*WHAT YOU WILL DO*: From the first line to the last, copy the material word for word; pictures stay out.

********

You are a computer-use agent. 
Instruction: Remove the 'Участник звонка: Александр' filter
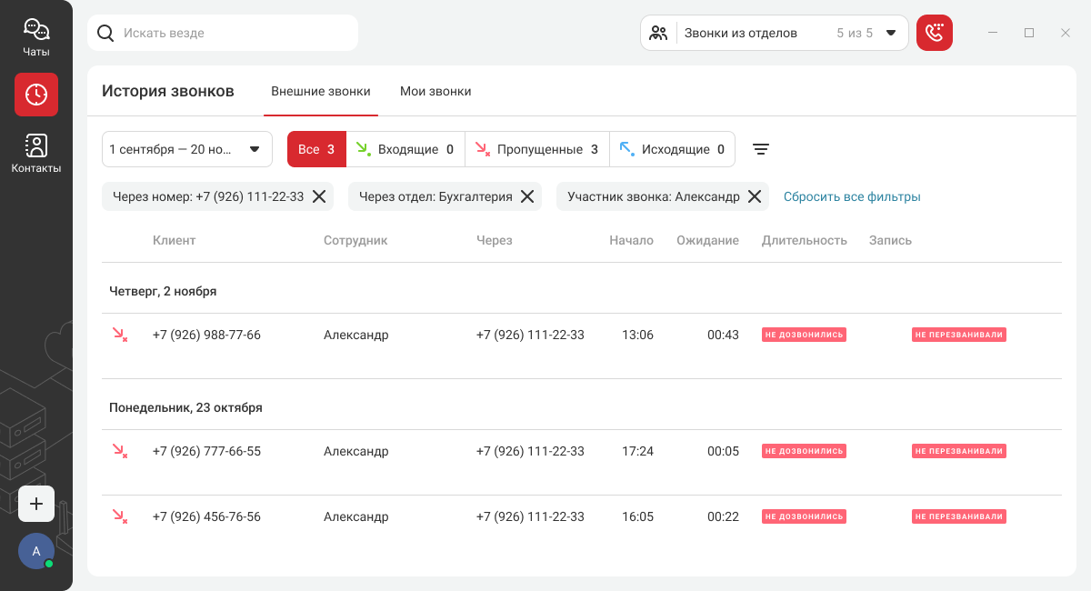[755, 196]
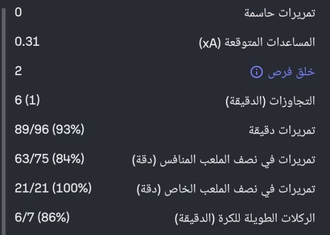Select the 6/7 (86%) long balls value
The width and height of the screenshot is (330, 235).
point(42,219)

********

*COMPLETED EXERCISE*:
You are a computer-use agent. 
Instruction: Remove the 'Участник звонка: Александр' filter
[755, 196]
Select the 6/7 (86%) long balls value
The width and height of the screenshot is (330, 235).
point(42,219)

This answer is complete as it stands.